Rewrite the material starting at the line that contains "Seyit Konyalı (139, 104)" and ending at the end of the material, changing "Locate" to "Find" and keeping everything else the same. Omit the pictures from your answer.

○ ○ ○

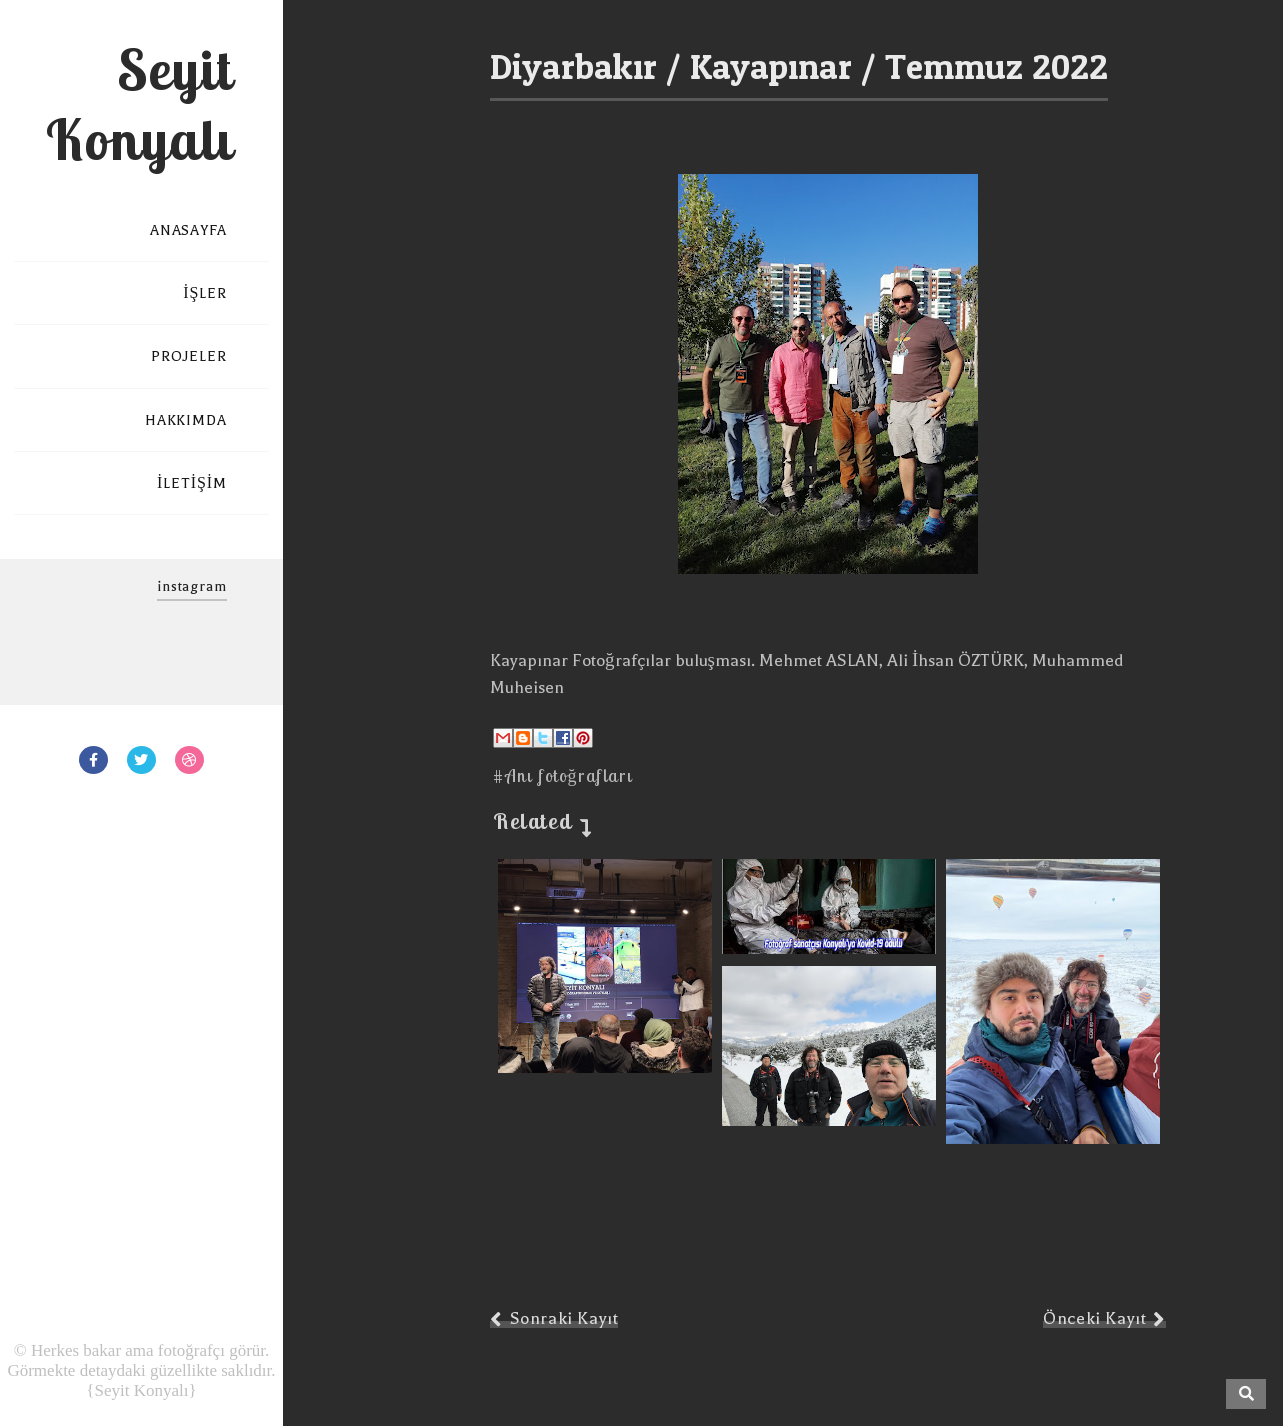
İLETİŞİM (192, 483)
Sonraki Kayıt (564, 1318)
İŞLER (205, 293)
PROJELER (189, 356)
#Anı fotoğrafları (562, 775)
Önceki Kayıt (1094, 1318)
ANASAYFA (188, 230)
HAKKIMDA (186, 420)
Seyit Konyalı (139, 104)
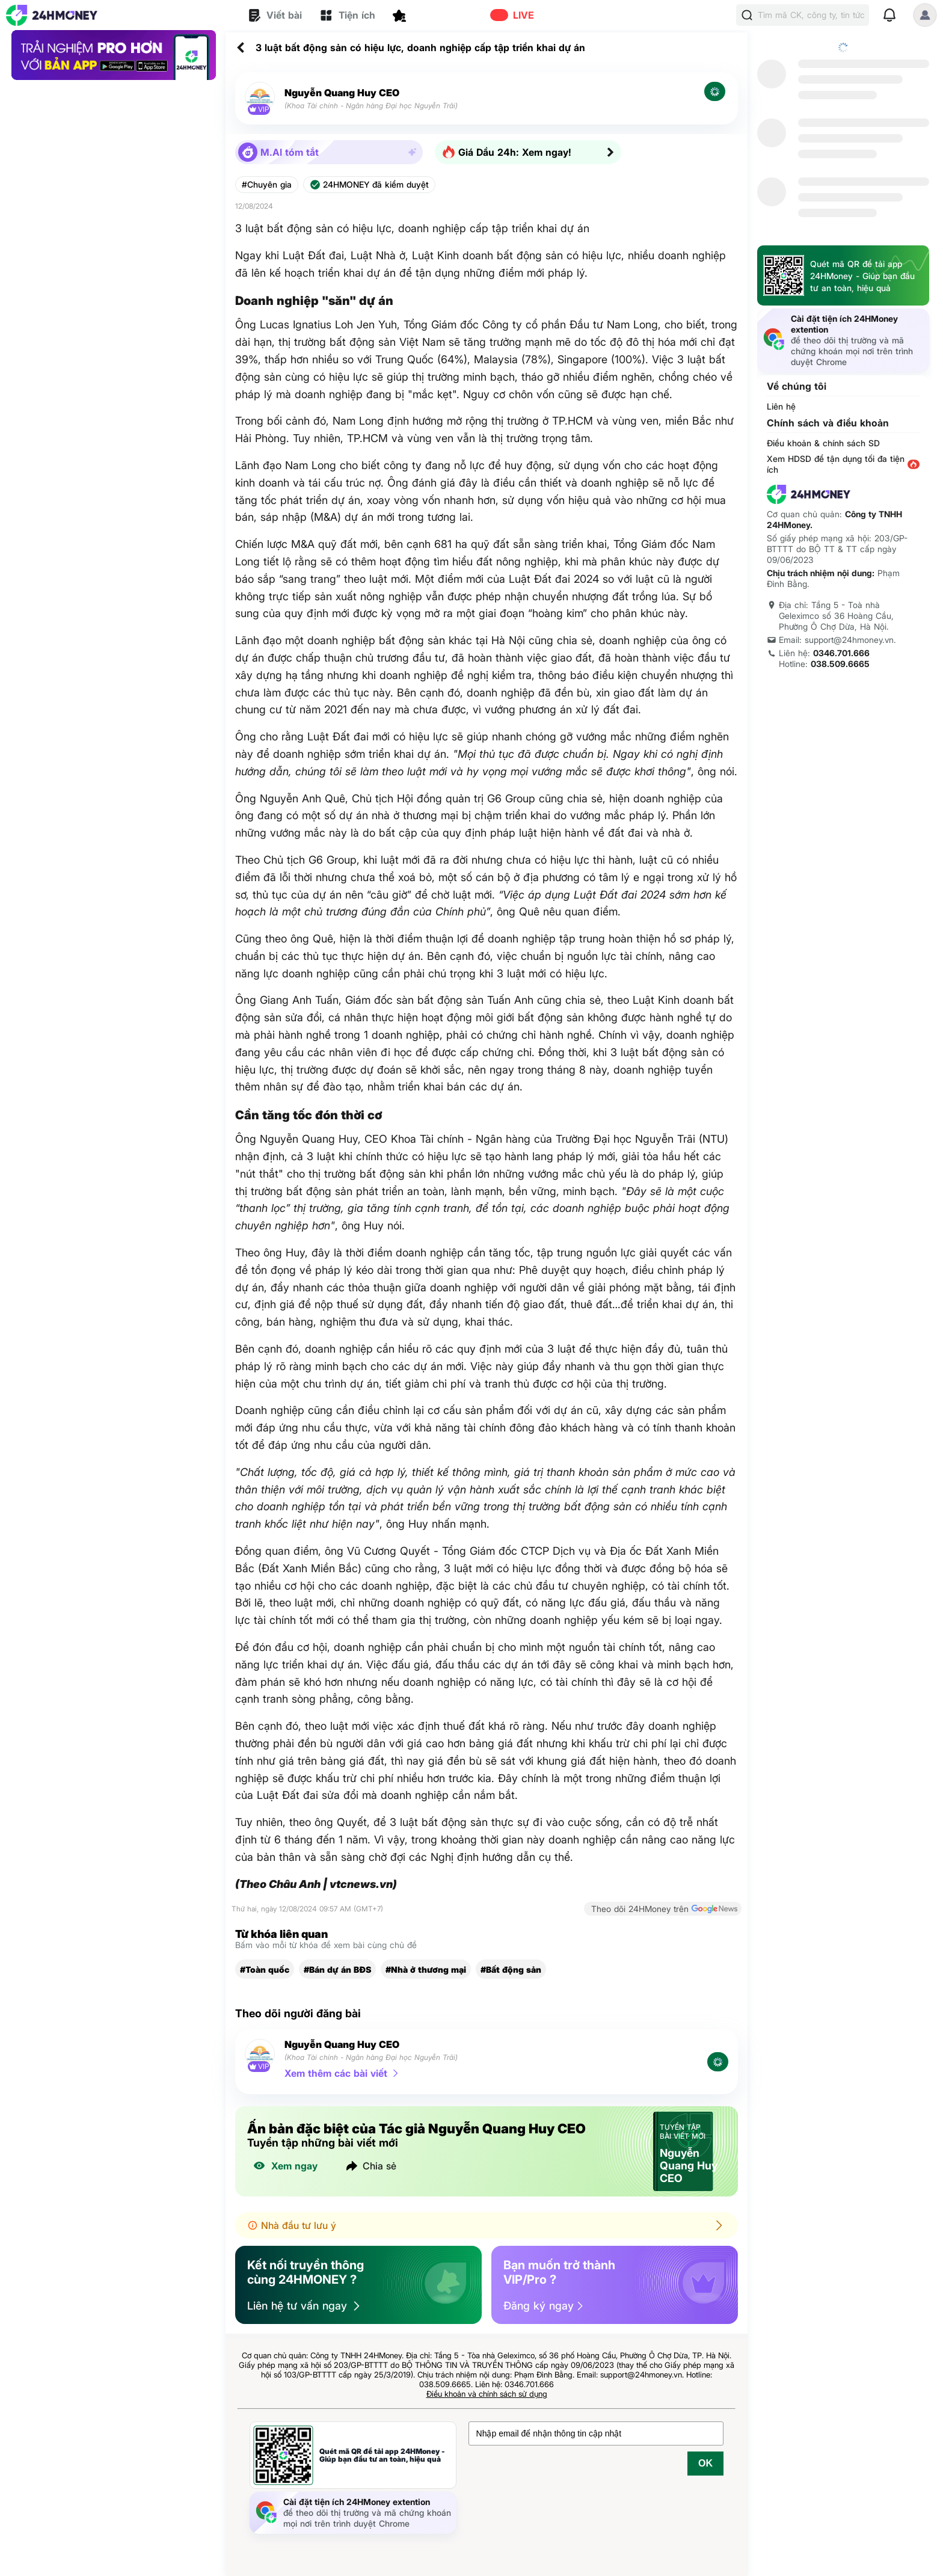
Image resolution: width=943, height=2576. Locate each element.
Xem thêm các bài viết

○ ○ ○

◆ Task response
Seyit Konyalı (139, 104)
Image resolution: width=943, height=2576. Find each element.
Xem thêm các bài viết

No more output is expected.